Mais voyez encore cette milice citoyenne qui a sauvé la capitale, et dont l’unique ambition est d’assurer le repos de la patrie. Admirez ces soldats surgis de leur demeure paisible, et se plaçant aussitôt avec joie sous les ordres de ce vieux général qui se retrouve aujourd’hui pour terminer avec eux un mouvement qu’il avait commencé il y a quarante années.

Entendez-vous le canon ? il vous rappelle celui qui retentissait si péniblement il y a un mois, et qui se mêlait à l’effrayant beffroi de Notre-Dame. Hé bien ! il salue maintenant un monarque nouveau, et son bruit n’est plus qu’un signal d’union et de joie.

Un mois ! oui, le mois dernier. Le temps comme aujourd’hui était resplendissant de lumière… c’eût été un beau jour de fête ; mais les balles, mais la mitraille… ; aussi tout est dit maintenant, et le dernier boulet qui vint frapper les barricades, du même coup renversa une dynastie et fit jaillir un trône… Entendez-vous ces acclamations ?

Et ces étrangers, que veulent-ils, en agitant leurs chapeaux parés de nos couleurs. Écoutez… « Allons, s’écrient-ils, que les timides prennent courage ; c’est l’époque où il fait bon de mettre son étendard au vent : la liberté marche : elle a touché le Nord, et se dirige vers ces beaux lieux où le soleil est chaud, le ciel pur, et les nuits favorables aux travaux des braves.

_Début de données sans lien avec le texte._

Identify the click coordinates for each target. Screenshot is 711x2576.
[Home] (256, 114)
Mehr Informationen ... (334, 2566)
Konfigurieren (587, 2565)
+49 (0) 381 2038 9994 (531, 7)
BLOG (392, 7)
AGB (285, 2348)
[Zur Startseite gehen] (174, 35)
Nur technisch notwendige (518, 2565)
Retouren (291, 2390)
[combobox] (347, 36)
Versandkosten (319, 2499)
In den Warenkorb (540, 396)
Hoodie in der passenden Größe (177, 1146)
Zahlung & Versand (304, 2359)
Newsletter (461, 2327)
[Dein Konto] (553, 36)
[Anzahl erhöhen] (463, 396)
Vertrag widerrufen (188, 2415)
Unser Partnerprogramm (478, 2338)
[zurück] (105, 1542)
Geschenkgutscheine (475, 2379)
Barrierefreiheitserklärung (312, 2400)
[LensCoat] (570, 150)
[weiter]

Elle va dresser ses tentes au milieu des empires, et les rois sages la salueront…. »

Quelle sympathie ! quel besoin universel ! comme elles arrivent au cœur ces palpitantes émotions ! comme elles me rappellent ma jeunesse ! Né à l’époque où tout commençait à se mouvoir, je me suis cru bercé dans le casque d’un soldat. J’aimais aussi alors, comme aujourd’hui, à voir les armes reluire au soleil, à entendre les chevaux hennir et frapper du pied, à voir flotter la bannière sous laquelle plus tard je reçus mes premières blessures, ma première épaulette et ma première croix… Mon imagination s’est toujours émue au bruit du tambour des camps, du clairon des batailles, et des clameurs enivrantes des soldats.

Jours poétiques de ma jeunesse, pourquoi, semblables à ces beaux momens du soir, qui rendent mal les heures du frais matin, venez-vous, trompeurs, apparaître à mes heures de retraite ?

Belle revue ! je te salue : beau soleil ! n’annonce point d’orages ; disparais tranquille dans ces nuages de pourpre et d’or. Puisse ma chère patrie ne connaître jamais d’autre tumulte que ces joyeuses acclamations, d’autre appareil militaire que ces fêtes de famille !!!…

(Extrait d’un ouvrage inédit, intitulé : Esquisses, Souvenirs et Traditions, par le baron de Mortemart-Boisse.)